• Task
Reproduce exactly, and only, the lines below from the one containing "https://forms.gle/xALeJkB9VH9s5X3NA (46, 1775)" through the one containing "Search Jobs (23, 1924)".

• Task data
○ ○ ○ ○

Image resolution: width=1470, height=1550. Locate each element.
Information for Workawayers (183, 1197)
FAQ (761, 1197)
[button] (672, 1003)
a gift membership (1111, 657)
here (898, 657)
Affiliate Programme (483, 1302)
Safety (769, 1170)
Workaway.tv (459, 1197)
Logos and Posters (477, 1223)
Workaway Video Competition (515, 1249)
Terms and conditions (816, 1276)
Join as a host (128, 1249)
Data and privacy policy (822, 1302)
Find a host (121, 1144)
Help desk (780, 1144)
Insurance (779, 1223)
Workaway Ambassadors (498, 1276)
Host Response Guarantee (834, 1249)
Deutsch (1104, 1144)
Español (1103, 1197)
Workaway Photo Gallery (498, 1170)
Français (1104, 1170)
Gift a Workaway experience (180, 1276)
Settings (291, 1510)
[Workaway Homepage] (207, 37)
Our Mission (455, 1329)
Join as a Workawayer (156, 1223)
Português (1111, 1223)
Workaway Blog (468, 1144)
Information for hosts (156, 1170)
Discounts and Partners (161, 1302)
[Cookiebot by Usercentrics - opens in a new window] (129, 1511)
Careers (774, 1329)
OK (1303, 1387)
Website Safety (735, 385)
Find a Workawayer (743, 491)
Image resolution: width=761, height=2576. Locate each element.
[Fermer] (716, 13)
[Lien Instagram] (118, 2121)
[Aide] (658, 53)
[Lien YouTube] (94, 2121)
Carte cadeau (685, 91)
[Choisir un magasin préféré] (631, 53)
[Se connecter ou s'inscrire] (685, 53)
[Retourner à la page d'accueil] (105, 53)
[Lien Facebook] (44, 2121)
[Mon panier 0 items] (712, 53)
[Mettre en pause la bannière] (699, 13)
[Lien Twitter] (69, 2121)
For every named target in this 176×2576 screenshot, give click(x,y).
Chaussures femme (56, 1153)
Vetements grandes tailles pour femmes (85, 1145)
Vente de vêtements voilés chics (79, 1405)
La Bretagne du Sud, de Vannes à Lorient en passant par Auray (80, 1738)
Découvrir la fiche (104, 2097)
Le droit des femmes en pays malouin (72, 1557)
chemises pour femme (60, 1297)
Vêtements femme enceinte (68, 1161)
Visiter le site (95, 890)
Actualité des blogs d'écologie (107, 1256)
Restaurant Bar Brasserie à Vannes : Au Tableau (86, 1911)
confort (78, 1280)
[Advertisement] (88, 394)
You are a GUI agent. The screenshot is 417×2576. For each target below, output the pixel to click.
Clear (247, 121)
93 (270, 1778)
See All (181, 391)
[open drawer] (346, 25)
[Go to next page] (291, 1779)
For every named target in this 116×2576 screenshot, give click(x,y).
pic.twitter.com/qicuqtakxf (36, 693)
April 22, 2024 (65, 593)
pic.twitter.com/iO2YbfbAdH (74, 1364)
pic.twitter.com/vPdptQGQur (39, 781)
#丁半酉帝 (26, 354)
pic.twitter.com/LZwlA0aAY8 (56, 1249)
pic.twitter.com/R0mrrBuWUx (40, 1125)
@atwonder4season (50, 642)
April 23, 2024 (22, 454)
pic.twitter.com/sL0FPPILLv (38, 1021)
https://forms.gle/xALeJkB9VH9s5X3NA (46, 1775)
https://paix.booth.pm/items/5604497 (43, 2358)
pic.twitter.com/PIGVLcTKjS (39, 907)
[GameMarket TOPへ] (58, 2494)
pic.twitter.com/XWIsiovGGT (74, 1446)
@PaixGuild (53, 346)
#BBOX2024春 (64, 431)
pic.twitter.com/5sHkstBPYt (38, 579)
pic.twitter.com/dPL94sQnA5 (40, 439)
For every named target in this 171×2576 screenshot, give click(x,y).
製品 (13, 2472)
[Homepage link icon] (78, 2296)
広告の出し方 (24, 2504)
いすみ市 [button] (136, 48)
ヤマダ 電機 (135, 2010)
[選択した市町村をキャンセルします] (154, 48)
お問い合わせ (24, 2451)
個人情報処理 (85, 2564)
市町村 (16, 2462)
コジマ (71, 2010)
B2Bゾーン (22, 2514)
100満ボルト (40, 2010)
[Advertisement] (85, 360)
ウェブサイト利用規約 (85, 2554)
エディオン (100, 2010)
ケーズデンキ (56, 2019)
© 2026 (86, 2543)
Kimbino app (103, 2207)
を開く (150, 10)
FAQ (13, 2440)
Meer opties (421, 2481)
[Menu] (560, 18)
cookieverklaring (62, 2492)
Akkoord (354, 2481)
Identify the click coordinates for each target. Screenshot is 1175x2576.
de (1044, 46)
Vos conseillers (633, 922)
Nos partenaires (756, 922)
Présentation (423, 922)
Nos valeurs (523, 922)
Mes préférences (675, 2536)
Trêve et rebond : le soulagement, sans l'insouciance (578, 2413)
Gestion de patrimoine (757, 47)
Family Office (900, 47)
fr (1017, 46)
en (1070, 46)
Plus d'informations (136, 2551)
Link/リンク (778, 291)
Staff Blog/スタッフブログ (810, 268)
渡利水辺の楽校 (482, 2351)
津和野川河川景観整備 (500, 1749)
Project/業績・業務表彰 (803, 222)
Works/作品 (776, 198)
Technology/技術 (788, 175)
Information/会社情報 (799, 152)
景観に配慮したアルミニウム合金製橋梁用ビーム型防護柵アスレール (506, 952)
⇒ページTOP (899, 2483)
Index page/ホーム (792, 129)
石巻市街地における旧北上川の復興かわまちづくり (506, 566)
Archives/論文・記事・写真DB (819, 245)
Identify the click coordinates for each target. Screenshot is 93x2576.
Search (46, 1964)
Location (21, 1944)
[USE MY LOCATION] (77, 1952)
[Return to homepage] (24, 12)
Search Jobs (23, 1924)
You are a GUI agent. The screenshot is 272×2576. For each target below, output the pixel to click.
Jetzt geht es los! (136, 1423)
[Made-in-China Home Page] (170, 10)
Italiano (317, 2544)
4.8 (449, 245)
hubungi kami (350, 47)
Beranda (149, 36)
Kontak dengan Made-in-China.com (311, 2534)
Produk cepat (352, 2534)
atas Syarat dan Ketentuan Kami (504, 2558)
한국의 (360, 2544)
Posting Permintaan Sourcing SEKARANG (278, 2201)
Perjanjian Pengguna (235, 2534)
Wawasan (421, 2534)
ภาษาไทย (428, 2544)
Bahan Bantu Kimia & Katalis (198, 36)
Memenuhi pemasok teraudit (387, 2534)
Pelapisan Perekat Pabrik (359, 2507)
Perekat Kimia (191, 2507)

○ ○ ○ ○

• Answer to this task
https://forms.gle/xALeJkB9VH9s5X3NA (46, 1775)
https://paix.booth.pm/items/5604497 (43, 2358)
pic.twitter.com/PIGVLcTKjS (39, 907)
[GameMarket TOPへ] (58, 2494)
pic.twitter.com/XWIsiovGGT (74, 1446)
@PaixGuild (53, 346)
#BBOX2024春 (64, 431)
pic.twitter.com/5sHkstBPYt (38, 579)
pic.twitter.com/dPL94sQnA5 (40, 439)
For every named target in this 171×2576 screenshot, give click(x,y).
製品 (13, 2472)
[Homepage link icon] (78, 2296)
広告の出し方 (24, 2504)
いすみ市 [button] (136, 48)
ヤマダ 電機 (135, 2010)
[選択した市町村をキャンセルします] (154, 48)
お問い合わせ (24, 2451)
個人情報処理 (85, 2564)
市町村 (16, 2462)
コジマ (71, 2010)
B2Bゾーン (22, 2514)
100満ボルト (40, 2010)
[Advertisement] (85, 360)
ウェブサイト利用規約 (85, 2554)
エディオン (100, 2010)
ケーズデンキ (56, 2019)
© 2026 (86, 2543)
Kimbino app (103, 2207)
を開く (150, 10)
FAQ (13, 2440)
Meer opties (421, 2481)
[Menu] (560, 18)
cookieverklaring (62, 2492)
Akkoord (354, 2481)
Identify the click coordinates for each target. Screenshot is 1175x2576.
de (1044, 46)
Vos conseillers (633, 922)
Nos partenaires (756, 922)
Présentation (423, 922)
Nos valeurs (523, 922)
Mes préférences (675, 2536)
Trêve et rebond : le soulagement, sans l'insouciance (578, 2413)
Gestion de patrimoine (757, 47)
Family Office (900, 47)
fr (1017, 46)
en (1070, 46)
Plus d'informations (136, 2551)
Link/リンク (778, 291)
Staff Blog/スタッフブログ (810, 268)
渡利水辺の楽校 (482, 2351)
津和野川河川景観整備 (500, 1749)
Project/業績・業務表彰 (803, 222)
Works/作品 (776, 198)
Technology/技術 (788, 175)
Information/会社情報 (799, 152)
景観に配慮したアルミニウム合金製橋梁用ビーム型防護柵アスレール (506, 952)
⇒ページTOP (899, 2483)
Index page/ホーム (792, 129)
石巻市街地における旧北上川の復興かわまちづくり (506, 566)
Archives/論文・記事・写真DB (819, 245)
Identify the click coordinates for each target. Screenshot is 93x2576.
Search (46, 1964)
Location (21, 1944)
[USE MY LOCATION] (77, 1952)
[Return to homepage] (24, 12)
Search Jobs (23, 1924)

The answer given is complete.